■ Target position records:
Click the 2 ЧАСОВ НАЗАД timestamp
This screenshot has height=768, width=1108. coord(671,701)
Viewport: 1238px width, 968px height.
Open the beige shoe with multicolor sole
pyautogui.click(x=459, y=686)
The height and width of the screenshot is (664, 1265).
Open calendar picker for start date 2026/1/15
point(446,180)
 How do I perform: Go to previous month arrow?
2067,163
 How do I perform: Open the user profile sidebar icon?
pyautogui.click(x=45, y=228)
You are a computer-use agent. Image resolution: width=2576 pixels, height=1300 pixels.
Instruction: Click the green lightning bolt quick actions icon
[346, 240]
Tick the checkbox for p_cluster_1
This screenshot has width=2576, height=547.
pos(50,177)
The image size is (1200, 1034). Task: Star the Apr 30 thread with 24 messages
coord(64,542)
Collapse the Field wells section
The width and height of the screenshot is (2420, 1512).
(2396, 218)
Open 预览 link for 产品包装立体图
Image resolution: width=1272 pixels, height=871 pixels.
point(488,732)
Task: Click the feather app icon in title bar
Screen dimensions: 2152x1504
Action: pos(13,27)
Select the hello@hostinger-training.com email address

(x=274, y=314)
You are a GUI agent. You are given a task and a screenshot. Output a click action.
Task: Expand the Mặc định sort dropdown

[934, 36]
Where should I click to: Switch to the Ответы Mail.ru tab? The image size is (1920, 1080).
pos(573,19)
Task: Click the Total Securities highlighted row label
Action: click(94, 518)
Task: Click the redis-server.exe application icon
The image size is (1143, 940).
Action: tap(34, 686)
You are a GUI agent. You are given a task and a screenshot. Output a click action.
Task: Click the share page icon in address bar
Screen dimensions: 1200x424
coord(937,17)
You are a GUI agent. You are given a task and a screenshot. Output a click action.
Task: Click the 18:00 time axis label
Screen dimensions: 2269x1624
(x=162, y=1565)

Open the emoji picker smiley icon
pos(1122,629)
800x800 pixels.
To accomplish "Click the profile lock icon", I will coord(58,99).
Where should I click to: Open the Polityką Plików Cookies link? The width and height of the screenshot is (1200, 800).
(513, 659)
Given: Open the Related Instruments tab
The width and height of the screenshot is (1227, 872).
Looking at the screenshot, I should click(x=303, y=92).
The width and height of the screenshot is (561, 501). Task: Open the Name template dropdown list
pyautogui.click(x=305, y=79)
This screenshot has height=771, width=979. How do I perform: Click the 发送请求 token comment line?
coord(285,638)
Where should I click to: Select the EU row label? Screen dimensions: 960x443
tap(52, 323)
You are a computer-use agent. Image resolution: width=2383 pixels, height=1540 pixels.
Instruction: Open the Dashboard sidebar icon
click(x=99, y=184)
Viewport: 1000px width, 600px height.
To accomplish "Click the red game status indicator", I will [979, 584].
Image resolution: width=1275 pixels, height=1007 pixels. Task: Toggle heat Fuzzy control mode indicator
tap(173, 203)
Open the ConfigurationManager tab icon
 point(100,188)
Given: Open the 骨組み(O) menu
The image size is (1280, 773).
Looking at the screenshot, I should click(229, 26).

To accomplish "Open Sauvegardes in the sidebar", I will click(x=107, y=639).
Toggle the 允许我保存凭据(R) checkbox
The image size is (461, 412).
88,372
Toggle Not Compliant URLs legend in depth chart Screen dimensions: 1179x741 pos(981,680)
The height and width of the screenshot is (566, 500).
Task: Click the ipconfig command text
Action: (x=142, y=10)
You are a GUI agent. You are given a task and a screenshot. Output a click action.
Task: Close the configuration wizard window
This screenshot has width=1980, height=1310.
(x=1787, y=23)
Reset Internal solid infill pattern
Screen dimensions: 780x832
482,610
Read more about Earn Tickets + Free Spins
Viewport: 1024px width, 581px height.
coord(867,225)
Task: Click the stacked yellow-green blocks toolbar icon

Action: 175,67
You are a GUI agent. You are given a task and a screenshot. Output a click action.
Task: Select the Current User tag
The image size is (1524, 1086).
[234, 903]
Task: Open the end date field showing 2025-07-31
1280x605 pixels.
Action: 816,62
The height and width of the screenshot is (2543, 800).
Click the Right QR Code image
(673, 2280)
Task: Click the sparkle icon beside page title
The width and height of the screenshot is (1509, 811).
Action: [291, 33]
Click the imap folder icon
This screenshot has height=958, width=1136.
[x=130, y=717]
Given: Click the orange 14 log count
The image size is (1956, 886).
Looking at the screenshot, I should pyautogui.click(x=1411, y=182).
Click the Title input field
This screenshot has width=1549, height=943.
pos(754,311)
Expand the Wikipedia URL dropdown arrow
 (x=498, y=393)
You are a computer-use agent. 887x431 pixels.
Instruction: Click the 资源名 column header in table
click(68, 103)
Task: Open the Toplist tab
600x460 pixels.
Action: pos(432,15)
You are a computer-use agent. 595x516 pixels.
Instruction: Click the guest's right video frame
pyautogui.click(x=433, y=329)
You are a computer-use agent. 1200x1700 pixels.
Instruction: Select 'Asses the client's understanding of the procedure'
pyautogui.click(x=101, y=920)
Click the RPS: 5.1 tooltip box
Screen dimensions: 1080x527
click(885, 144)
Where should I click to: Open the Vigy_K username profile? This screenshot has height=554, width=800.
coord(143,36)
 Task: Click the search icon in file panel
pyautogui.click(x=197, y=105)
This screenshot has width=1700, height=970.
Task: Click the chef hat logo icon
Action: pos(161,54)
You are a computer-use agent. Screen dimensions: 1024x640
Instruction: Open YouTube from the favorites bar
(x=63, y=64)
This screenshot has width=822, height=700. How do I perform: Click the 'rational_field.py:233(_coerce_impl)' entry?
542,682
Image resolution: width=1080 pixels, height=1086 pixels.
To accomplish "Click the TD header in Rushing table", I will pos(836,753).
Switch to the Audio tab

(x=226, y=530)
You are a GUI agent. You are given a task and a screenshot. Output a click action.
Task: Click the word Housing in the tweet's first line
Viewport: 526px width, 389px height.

■ WHAT YOU ARE ASKED TO DO: Reproduce the material above with each occurrence of "Screen dimensions" changed to "Display dimensions", keeping everything else the same.

■ SOLUTION FOR THIS TASK:
Click the 2 ЧАСОВ НАЗАД timestamp
This screenshot has height=768, width=1108. coord(671,701)
Viewport: 1238px width, 968px height.
Open the beige shoe with multicolor sole
pyautogui.click(x=459, y=686)
The height and width of the screenshot is (664, 1265).
Open calendar picker for start date 2026/1/15
point(446,180)
 How do I perform: Go to previous month arrow?
2067,163
 How do I perform: Open the user profile sidebar icon?
pyautogui.click(x=45, y=228)
You are a computer-use agent. Image resolution: width=2576 pixels, height=1300 pixels.
Instruction: Click the green lightning bolt quick actions icon
[346, 240]
Tick the checkbox for p_cluster_1
This screenshot has width=2576, height=547.
pos(50,177)
The image size is (1200, 1034). Task: Star the Apr 30 thread with 24 messages
coord(64,542)
Collapse the Field wells section
The width and height of the screenshot is (2420, 1512).
(2396, 218)
Open 预览 link for 产品包装立体图
Image resolution: width=1272 pixels, height=871 pixels.
point(488,732)
Task: Click the feather app icon in title bar
Display dimensions: 2152x1504
Action: pos(13,27)
Select the hello@hostinger-training.com email address

(x=274, y=314)
You are a GUI agent. You are given a task and a screenshot. Output a click action.
Task: Expand the Mặc định sort dropdown

[934, 36]
Where should I click to: Switch to the Ответы Mail.ru tab? The image size is (1920, 1080).
pos(573,19)
Task: Click the Total Securities highlighted row label
Action: click(94, 518)
Task: Click the redis-server.exe application icon
The image size is (1143, 940).
Action: tap(34, 686)
You are a GUI agent. You are given a task and a screenshot. Output a click action.
Task: Click the share page icon in address bar
Display dimensions: 1200x424
coord(937,17)
You are a GUI agent. You are given a task and a screenshot. Output a click action.
Task: Click the 18:00 time axis label
Display dimensions: 2269x1624
(x=162, y=1565)

Open the emoji picker smiley icon
pos(1122,629)
800x800 pixels.
To accomplish "Click the profile lock icon", I will coord(58,99).
Where should I click to: Open the Polityką Plików Cookies link? The width and height of the screenshot is (1200, 800).
(513, 659)
Given: Open the Related Instruments tab
The width and height of the screenshot is (1227, 872).
Looking at the screenshot, I should click(x=303, y=92).
The width and height of the screenshot is (561, 501). Task: Open the Name template dropdown list
pyautogui.click(x=305, y=79)
This screenshot has height=771, width=979. How do I perform: Click the 发送请求 token comment line?
coord(285,638)
Where should I click to: Select the EU row label? Display dimensions: 960x443
tap(52, 323)
You are a computer-use agent. Image resolution: width=2383 pixels, height=1540 pixels.
Instruction: Open the Dashboard sidebar icon
click(x=99, y=184)
Viewport: 1000px width, 600px height.
To accomplish "Click the red game status indicator", I will [979, 584].
Image resolution: width=1275 pixels, height=1007 pixels. Task: Toggle heat Fuzzy control mode indicator
tap(173, 203)
Open the ConfigurationManager tab icon
 point(100,188)
Given: Open the 骨組み(O) menu
The image size is (1280, 773).
Looking at the screenshot, I should click(229, 26).

To accomplish "Open Sauvegardes in the sidebar", I will click(x=107, y=639).
Toggle the 允许我保存凭据(R) checkbox
The image size is (461, 412).
88,372
Toggle Not Compliant URLs legend in depth chart Display dimensions: 1179x741 pos(981,680)
The height and width of the screenshot is (566, 500).
Task: Click the ipconfig command text
Action: (x=142, y=10)
You are a GUI agent. You are given a task and a screenshot. Output a click action.
Task: Close the configuration wizard window
This screenshot has width=1980, height=1310.
(x=1787, y=23)
Reset Internal solid infill pattern
Display dimensions: 780x832
482,610
Read more about Earn Tickets + Free Spins
Viewport: 1024px width, 581px height.
coord(867,225)
Task: Click the stacked yellow-green blocks toolbar icon

Action: 175,67
You are a GUI agent. You are given a task and a screenshot. Output a click action.
Task: Select the Current User tag
The image size is (1524, 1086).
[234, 903]
Task: Open the end date field showing 2025-07-31
1280x605 pixels.
Action: 816,62
The height and width of the screenshot is (2543, 800).
Click the Right QR Code image
(673, 2280)
Task: Click the sparkle icon beside page title
The width and height of the screenshot is (1509, 811).
Action: [291, 33]
Click the imap folder icon
This screenshot has height=958, width=1136.
[x=130, y=717]
Given: Click the orange 14 log count
The image size is (1956, 886).
Looking at the screenshot, I should pyautogui.click(x=1411, y=182).
Click the Title input field
This screenshot has width=1549, height=943.
pos(754,311)
Expand the Wikipedia URL dropdown arrow
 (x=498, y=393)
You are a computer-use agent. 887x431 pixels.
Instruction: Click the 资源名 column header in table
click(68, 103)
Task: Open the Toplist tab
600x460 pixels.
Action: pos(432,15)
You are a computer-use agent. 595x516 pixels.
Instruction: Click the guest's right video frame
pyautogui.click(x=433, y=329)
You are a computer-use agent. 1200x1700 pixels.
Instruction: Select 'Asses the client's understanding of the procedure'
pyautogui.click(x=101, y=920)
Click the RPS: 5.1 tooltip box
Display dimensions: 1080x527
click(885, 144)
Where should I click to: Open the Vigy_K username profile? This screenshot has height=554, width=800.
coord(143,36)
 Task: Click the search icon in file panel
pyautogui.click(x=197, y=105)
This screenshot has width=1700, height=970.
Task: Click the chef hat logo icon
Action: pos(161,54)
You are a computer-use agent. Display dimensions: 1024x640
Instruction: Open YouTube from the favorites bar
(x=63, y=64)
This screenshot has width=822, height=700. How do I perform: Click the 'rational_field.py:233(_coerce_impl)' entry?
542,682
Image resolution: width=1080 pixels, height=1086 pixels.
To accomplish "Click the TD header in Rushing table", I will pos(836,753).
Switch to the Audio tab

(x=226, y=530)
You are a GUI agent. You are given a task and a screenshot. Output a click action.
Task: Click the word Housing in the tweet's first line
Viewport: 526px width, 389px height.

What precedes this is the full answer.